Sri Lanka's central bank is expected to hold key interest rates steady at record lows on Tuesday for a 12th straight month, but tighten policy by scrapping the lower repo rate paid to banks that use the standing deposit facility more than three times a month, a Reuters poll showed.
The repurchase, or standing deposit facility rate, is at 6.50 percent and reverse repurchase rate or standing lending facility is at 8.00 percent, while commercial banks' statutory reserve ratio (SRR) is at 6.00 percent.
Eleven out of 12 analysts expected the central bank to leave rates unchanged while one analyst predicted the monetary authority would raise both repo and reverse repo rates by 25 basis points.
Ten out of 12 analysts polled, however, expect the central bank to remove the lower repo rate of 5.0 percent paid to commercial if they use the standing deposit facility more than three times in one month.
The central bank, in a move tantamount to an interest rate cut, said in September said that it would pay only 5 percent interest rate, instead of 6.5 percent, to commercial banks using its standing deposit facility for a fourth time or more in a calendar month. The limit was imposed to discourage commercial banks from parking its deposits in the central bank. Instead, the central bank asked banks to lend more to customers at lower rates.
"Removing the limit is an indirect signal of rise in market interest rates," an analyst told Reuters on condition of anonymity.
The central bank, under the new stewardship of Governor Arjuna Mahendran, will announce its decision at 7:30 am (0200 GMT) on Tuesday after its Monetary Board meeting later on Monday.

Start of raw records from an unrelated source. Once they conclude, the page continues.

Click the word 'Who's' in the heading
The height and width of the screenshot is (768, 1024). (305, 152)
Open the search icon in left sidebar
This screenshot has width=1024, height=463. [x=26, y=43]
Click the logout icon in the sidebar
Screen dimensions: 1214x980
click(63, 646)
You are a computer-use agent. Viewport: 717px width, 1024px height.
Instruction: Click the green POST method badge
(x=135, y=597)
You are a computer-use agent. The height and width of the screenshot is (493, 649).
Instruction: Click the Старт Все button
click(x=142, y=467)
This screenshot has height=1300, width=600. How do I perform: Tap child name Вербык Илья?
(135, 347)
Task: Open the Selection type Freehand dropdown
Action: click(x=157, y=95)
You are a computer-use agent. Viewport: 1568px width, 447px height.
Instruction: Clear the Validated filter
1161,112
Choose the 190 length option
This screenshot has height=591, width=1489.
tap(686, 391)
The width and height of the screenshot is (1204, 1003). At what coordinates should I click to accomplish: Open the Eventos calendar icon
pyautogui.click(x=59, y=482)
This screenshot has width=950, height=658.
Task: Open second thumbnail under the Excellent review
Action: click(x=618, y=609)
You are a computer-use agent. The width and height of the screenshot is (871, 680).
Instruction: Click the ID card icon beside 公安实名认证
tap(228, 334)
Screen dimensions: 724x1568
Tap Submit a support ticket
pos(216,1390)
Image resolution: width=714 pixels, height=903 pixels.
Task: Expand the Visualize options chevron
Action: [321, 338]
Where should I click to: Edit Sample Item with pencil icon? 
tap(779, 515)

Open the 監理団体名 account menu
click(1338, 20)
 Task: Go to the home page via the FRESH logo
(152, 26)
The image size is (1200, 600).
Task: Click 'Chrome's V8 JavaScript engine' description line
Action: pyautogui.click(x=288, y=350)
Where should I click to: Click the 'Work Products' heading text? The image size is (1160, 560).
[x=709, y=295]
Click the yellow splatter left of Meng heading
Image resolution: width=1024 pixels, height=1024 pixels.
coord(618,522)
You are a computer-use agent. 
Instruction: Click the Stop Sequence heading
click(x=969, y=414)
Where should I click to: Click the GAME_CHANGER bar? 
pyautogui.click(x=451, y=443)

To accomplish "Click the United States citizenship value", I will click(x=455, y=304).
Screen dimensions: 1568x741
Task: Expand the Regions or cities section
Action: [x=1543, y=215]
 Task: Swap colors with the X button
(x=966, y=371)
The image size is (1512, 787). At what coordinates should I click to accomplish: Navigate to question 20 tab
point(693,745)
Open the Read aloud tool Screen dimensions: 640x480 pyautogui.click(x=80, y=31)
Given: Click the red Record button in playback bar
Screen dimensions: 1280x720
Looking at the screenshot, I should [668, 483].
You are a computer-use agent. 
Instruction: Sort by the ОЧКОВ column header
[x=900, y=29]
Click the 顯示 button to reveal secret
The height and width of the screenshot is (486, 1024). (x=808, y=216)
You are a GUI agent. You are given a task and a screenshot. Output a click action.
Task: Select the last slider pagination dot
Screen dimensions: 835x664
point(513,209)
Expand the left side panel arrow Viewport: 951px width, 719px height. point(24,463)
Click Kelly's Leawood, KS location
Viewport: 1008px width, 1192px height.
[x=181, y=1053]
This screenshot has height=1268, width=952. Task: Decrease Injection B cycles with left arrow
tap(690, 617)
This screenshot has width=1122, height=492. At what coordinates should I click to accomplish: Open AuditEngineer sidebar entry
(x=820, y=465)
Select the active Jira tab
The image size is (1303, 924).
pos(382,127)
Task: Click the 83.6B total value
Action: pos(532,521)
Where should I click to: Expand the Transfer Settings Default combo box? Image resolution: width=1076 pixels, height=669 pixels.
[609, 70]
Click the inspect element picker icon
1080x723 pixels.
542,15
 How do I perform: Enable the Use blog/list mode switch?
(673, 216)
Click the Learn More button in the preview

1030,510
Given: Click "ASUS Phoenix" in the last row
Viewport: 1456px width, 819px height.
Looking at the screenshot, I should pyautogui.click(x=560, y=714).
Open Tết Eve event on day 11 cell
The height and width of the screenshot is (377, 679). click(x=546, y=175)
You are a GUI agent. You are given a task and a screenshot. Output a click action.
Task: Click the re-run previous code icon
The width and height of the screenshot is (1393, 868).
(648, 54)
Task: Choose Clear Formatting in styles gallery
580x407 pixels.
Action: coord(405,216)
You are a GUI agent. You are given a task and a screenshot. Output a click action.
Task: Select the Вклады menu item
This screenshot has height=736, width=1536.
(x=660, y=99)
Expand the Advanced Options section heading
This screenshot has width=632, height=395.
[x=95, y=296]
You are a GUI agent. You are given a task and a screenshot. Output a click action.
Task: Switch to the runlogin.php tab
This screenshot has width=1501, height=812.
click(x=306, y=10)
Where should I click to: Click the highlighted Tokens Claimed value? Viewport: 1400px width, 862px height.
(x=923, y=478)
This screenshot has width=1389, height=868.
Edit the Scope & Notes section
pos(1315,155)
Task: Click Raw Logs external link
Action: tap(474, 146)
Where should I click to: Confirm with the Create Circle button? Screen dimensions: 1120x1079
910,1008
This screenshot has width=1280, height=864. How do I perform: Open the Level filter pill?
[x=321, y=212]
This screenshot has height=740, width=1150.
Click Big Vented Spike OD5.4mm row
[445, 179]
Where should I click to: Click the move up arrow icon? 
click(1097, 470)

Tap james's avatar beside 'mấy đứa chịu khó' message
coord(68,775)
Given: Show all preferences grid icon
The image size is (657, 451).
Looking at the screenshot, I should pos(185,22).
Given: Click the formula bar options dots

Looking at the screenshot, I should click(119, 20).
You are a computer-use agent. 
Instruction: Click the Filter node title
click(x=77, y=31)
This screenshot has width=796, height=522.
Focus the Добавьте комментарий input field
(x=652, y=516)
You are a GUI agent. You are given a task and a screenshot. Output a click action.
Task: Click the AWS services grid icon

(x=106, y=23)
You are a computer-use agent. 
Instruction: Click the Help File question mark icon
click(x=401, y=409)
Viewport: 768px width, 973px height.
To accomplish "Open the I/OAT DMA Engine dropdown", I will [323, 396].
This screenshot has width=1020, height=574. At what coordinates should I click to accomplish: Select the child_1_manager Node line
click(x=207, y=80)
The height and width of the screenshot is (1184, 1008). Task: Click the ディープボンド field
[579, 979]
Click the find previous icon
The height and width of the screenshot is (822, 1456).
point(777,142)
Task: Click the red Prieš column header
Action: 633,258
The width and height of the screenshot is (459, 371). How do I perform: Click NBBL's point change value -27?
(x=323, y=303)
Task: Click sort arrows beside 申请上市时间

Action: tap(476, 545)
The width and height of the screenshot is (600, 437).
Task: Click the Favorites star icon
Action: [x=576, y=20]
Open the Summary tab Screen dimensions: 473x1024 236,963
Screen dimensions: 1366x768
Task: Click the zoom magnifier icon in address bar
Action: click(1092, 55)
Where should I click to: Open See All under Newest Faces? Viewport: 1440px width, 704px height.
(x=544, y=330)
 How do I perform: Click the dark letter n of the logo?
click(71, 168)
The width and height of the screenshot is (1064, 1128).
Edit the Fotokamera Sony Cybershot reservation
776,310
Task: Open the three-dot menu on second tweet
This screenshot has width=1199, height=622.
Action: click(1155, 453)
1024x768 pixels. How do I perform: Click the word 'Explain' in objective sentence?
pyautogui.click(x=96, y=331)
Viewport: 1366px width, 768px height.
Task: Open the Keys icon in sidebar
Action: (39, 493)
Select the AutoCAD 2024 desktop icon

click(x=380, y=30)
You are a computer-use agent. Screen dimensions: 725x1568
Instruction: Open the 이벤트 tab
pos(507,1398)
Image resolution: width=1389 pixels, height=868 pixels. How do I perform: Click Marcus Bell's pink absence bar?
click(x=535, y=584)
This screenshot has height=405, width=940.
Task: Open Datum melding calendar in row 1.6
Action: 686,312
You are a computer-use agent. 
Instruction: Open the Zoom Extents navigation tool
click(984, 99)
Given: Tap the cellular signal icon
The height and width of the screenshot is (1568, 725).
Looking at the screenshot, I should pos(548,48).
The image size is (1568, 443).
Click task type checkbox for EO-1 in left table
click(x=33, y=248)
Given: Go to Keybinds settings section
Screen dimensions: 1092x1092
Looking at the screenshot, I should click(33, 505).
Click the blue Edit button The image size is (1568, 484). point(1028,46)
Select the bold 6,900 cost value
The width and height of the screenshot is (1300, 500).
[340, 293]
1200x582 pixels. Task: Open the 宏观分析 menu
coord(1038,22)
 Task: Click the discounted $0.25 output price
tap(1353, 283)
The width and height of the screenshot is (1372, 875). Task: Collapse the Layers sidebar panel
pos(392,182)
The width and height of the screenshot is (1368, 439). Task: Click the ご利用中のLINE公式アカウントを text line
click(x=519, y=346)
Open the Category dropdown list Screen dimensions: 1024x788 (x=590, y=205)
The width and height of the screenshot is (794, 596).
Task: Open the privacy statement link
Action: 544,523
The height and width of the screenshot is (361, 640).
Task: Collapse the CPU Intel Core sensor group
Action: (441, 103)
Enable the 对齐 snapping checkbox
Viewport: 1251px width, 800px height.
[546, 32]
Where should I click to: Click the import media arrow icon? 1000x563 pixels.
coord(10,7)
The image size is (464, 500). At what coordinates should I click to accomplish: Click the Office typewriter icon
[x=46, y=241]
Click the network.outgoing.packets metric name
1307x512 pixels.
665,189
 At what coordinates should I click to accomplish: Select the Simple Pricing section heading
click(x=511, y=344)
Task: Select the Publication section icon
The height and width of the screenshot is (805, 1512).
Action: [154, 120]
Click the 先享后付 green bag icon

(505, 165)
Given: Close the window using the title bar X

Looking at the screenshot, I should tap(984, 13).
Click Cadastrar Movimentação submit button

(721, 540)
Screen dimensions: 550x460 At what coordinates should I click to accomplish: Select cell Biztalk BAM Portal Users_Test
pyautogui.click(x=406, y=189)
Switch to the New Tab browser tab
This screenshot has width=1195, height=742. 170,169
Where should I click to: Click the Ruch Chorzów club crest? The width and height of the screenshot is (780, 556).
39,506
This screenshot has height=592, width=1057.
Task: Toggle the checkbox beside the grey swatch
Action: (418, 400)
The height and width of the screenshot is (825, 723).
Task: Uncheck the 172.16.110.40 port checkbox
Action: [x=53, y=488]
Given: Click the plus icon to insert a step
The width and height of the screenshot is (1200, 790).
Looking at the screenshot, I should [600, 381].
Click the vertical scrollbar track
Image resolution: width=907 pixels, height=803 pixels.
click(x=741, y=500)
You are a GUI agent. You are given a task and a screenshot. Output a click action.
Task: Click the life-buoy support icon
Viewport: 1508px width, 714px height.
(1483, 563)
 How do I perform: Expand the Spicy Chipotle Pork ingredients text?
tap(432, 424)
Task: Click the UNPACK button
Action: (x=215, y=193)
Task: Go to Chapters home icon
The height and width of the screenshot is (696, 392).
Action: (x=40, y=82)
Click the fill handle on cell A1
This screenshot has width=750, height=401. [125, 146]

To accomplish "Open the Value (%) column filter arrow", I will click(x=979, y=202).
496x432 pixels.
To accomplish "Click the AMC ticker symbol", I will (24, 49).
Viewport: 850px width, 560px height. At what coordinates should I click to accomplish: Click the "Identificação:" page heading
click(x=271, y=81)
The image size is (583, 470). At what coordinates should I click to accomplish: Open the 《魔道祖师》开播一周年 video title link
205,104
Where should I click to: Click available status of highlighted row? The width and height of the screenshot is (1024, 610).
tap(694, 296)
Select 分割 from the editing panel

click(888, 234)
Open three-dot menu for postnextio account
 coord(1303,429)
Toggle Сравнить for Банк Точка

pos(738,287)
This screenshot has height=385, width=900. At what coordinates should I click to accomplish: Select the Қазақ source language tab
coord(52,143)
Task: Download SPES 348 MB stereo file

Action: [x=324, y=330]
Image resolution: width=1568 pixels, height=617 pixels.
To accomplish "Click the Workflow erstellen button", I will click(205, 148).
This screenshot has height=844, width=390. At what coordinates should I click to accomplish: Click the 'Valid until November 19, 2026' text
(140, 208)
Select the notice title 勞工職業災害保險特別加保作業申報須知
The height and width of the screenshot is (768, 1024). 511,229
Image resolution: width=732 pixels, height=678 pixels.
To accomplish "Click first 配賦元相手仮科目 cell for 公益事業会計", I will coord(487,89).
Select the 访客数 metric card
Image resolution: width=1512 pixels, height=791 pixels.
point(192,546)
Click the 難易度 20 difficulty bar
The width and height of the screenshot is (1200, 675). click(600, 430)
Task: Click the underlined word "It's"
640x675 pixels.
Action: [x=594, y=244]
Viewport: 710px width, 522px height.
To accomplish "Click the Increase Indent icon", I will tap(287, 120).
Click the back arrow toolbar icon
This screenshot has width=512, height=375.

The government will announce its interim budget on Thursday.
Between December 2012 and January 2014, the central bank cut the repurchase rate, or repo rate, by 125 basis points (bps) and the reverse repurchase rate, the reverse repo, by 175 bps to stimulate economic growth.
The pace of economic growth is estimated to have picked up to 7.8 percent last year from 7.3 percent in 2013.